TASK BRIEF:
Reproduce the material below word for word, from its first line through the line with "Looking at the screenshot, I should pos(1161,475).", including both of those lines and nothing past them.

** start DATASET **

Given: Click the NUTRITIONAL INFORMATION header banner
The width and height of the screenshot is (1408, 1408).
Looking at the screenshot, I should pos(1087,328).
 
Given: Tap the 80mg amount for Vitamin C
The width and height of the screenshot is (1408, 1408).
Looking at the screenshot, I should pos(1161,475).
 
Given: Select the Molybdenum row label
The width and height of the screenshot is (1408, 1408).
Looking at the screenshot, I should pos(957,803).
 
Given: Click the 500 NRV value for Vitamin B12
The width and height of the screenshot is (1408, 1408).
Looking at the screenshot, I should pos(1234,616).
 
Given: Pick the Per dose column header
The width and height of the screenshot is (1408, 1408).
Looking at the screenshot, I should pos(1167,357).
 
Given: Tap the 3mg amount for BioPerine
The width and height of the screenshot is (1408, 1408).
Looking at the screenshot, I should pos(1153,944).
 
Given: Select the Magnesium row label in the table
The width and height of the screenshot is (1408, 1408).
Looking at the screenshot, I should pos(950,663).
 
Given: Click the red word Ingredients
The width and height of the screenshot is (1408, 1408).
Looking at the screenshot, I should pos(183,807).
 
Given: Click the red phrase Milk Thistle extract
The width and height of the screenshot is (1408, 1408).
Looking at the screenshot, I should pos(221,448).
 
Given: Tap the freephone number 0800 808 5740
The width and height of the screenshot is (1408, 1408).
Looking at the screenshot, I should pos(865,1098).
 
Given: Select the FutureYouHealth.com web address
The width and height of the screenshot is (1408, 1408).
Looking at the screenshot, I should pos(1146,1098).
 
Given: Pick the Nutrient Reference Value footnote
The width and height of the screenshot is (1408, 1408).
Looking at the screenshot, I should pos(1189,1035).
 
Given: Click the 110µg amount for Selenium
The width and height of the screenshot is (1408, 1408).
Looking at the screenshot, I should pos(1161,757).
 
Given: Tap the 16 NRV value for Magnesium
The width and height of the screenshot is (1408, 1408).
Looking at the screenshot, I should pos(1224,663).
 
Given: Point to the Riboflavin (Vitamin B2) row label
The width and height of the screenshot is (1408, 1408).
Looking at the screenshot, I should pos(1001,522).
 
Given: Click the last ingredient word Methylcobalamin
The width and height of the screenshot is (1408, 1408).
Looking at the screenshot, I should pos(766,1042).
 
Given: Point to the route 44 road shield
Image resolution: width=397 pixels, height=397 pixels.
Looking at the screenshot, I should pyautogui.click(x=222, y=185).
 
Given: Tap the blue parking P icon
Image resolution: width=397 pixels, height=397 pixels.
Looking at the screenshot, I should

** end DATASET **

ANSWER TO THE EXERCISE:
Given: Click the NUTRITIONAL INFORMATION header banner
The width and height of the screenshot is (1408, 1408).
Looking at the screenshot, I should pos(1087,328).
 
Given: Tap the 80mg amount for Vitamin C
The width and height of the screenshot is (1408, 1408).
Looking at the screenshot, I should pos(1161,475).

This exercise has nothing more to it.